Experts have highlighted a number of nutritional factors that influence our muscle mass and strength as we age.
A healthy, balanced diet is important throughout our lifetime, but changes may need to be made as we get older to counter the ageing process.
A common problem as we age is gradual loss of muscle mass or 'sarcopenia', which is a major risk factor for disability among older people.
Maintaining strong muscles is important for falls prevention and sarcopenia is associated with an increased risk of injuries and fractures.
A recent review by the working group of the International Osteoporosis Foundation (IOF) looked at published research from around the world, focusing on the nutritional factors that help to preserve muscle mass, strength and performance as we age.
Their conclusions are now published in the journal Osteoporosis International and could help people to prevent loss of muscle mass in their senior years.
Co-author Professor Jean-Philippe Bonjour, professor of medicine at the University of Geneva's Service of Bone Diseases, said that resistance training is the most obvious intervention against sarcopenia.
But he emphasised that adequate nutritional intake is also a "very important" element of any strategy aimed at preserving muscle mass and strength during ageing.
The researchers highlighted the importance of a good intake of protein, recommending an intake of 1.0 to 1.2g per kg of body weight per day to maintain skeletal muscle and bone health in older people.
A balance needs to be struck between acid-producing nutrients, such as meat and cereal grains, and alkalising fruits and vegetables.
Too much of the former can be harmful if a person does not have plenty of fruit and vegetables in their daily diet.
The researchers also emphasised the importance of maintaining adequate levels of vitamin D inside the body.
Our primary source of vitamin D comes from inside the body, where the vitamin is manufactured in response to exposure to sunlight.

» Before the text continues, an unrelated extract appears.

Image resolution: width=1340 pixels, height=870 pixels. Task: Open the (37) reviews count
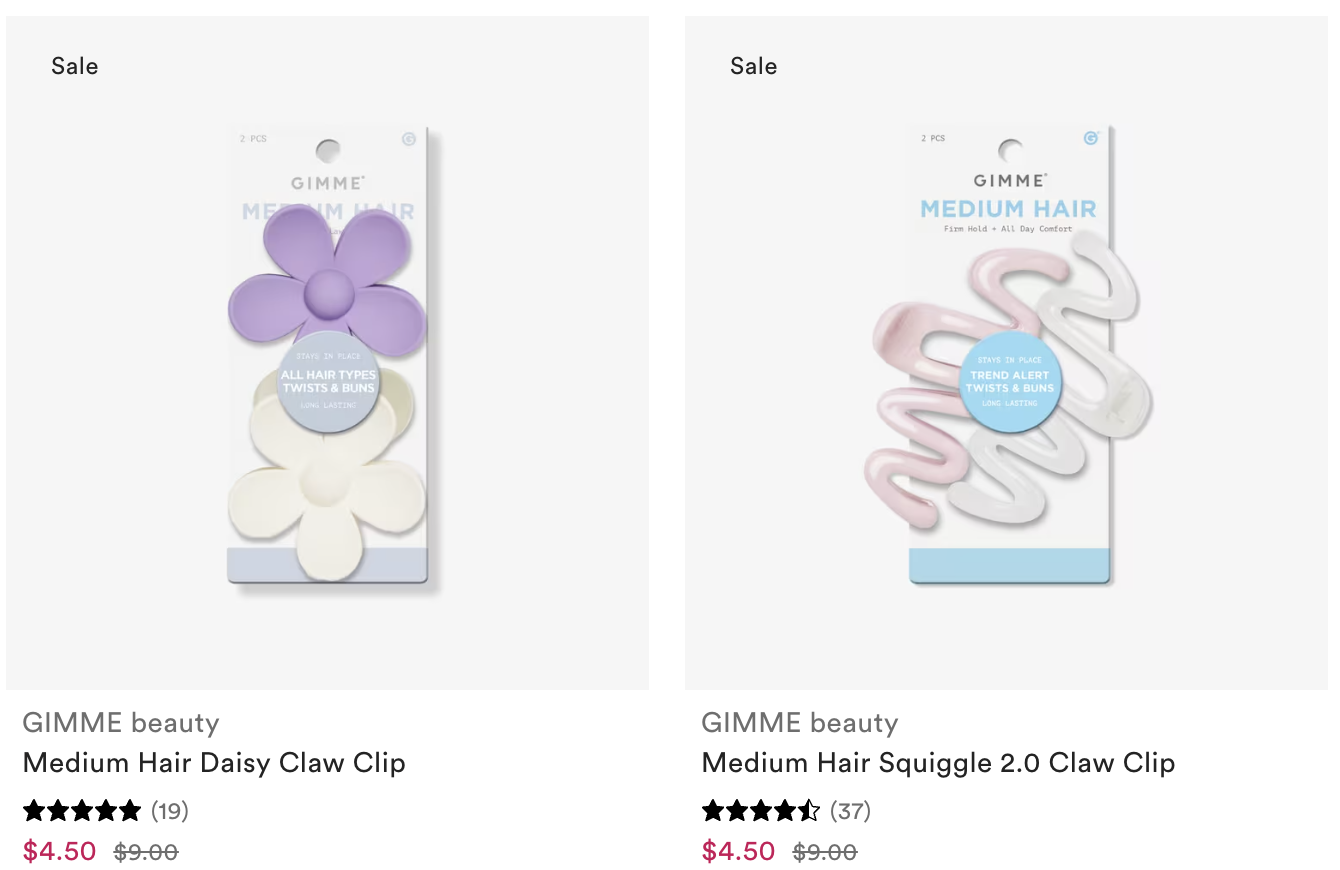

But many older people do not go outdoors enough and are unable to manufacture enough vitamin D.
In light of this, a high-quality vitamin D supplement - such as the one supplied by The Really Healthy Company - is recommended for older people, particularly those who are institutionalised.
Dr Ambrish Mithal, head of the endocrinology and diabetes division at Medanta in New Delhi and another of the review co-authors, said that measures to prevent sarcopenia must be included in strategies to reduce the number of falls and fractures within ageing populations.
He concluded: "At present, the available evidence suggests that combining resistance training with optimal nutritional status has a synergistic effect in preventing and treating sarcopenia.